Pour cartographier spatialement ces trajectoires cellulaires dans l’intestin, une équipe de recherche, dirigée par un biologiste unicellulaire Jeffrey Moffitt de l’hôpital pour enfants de Boston et immunologiste Roni Nowarski de l’hôpital Brigham and Women’s, ont photographié les molécules d’ARN des cellules de l’intestin dans un modèle murin de colite, avant, pendant et après l’inflammation. Dans leur étude publiée dans Cellulel’équipe a montré qu’à mesure que la maladie progressait, il y avait une transformation spatiale progressive de l’intestin, partiellement façonnée par la présence et la distribution de diverses sous-populations de fibroblastes liés à l’inflammation.1 Des semaines après le retrait du médicament provoquant la colite, certains de ces fibroblastes ont conservé la mémoire de l’inflammation.

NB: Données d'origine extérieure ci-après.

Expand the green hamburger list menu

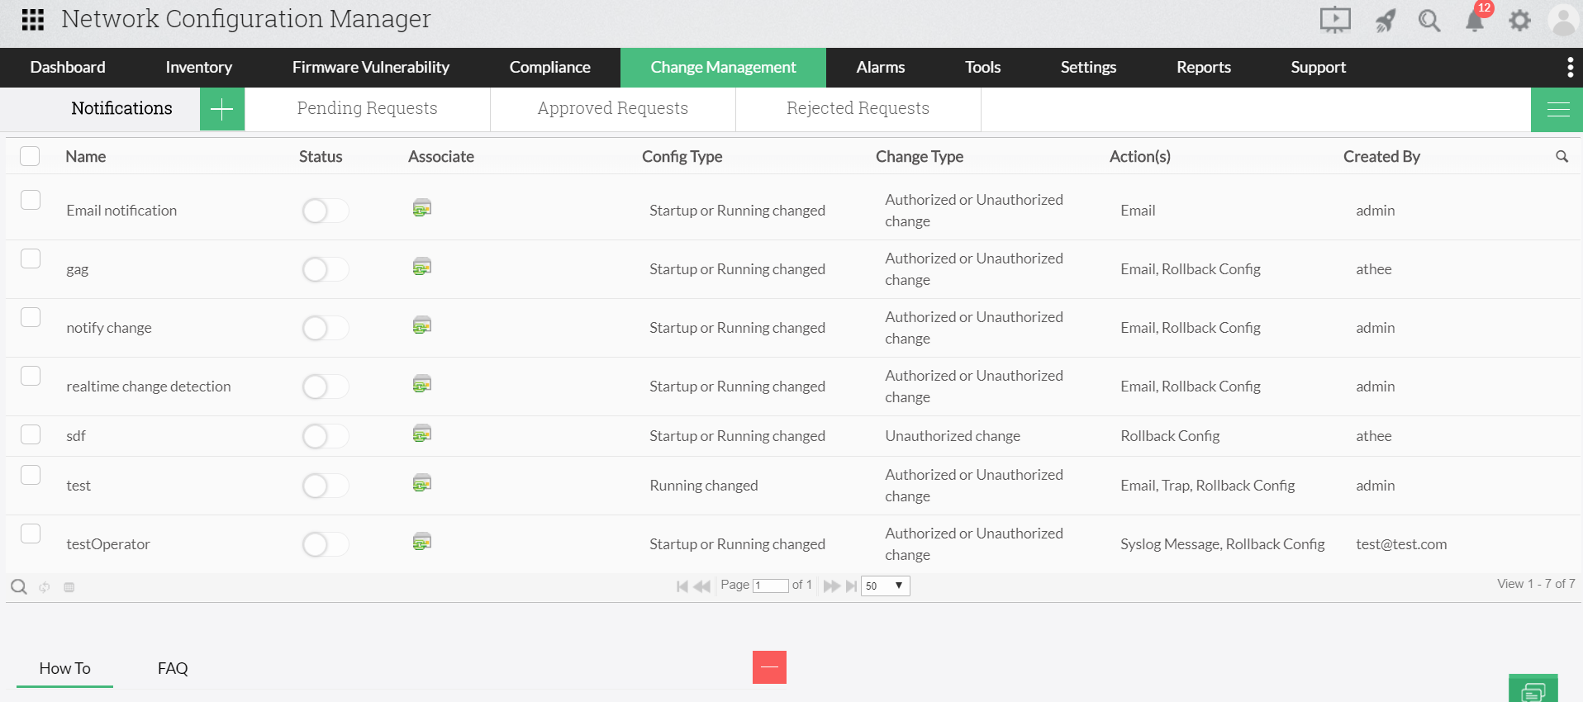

« Le contexte spatial est important en biologie », a déclaré Kylie Jamesimmunologiste des muqueuses à l’Institut de recherche médicale Garvan qui n’a pas participé à l’étude. Savoir où se trouvent les cellules dans la paroi gastro-intestinale est important pour comprendre leur rôle dans les processus inflammatoires et leur contribution à la maladie. « Traditionnellement, cette information a été perdue », a-t-elle expliqué, car les chercheurs analysent souvent ces cellules une fois qu’elles ont été retirées du tissu. précédent études ont utilisé la transcriptomique spatiale pour cartographier les signatures cellulaires au sein de l’architecture intestinale. « L’un des aspects uniques ici est qu’ils examinent également toute la trajectoire de l’inflammation, en le faisant à plusieurs moments pour comprendre comment les signatures cellulaires changent », a déclaré James.2,3
Dans cette étude, les chercheurs ont utilisé la technologie de transcriptomique spatiale Merfish (multiplexed error-robust fluorescence in situ hybridization, MERFISH) pour suivre les trajectoires d’expression génétique tout au long de la progression de la maladie. Ils ont cartographié 940 gènes dans le côlon de souris avant l’administration du médicament provoquant la colite (jour zéro), au début de la maladie (jour trois), au pic de l’inflammation (jour neuvième) et après la guérison (jours 21 et 35).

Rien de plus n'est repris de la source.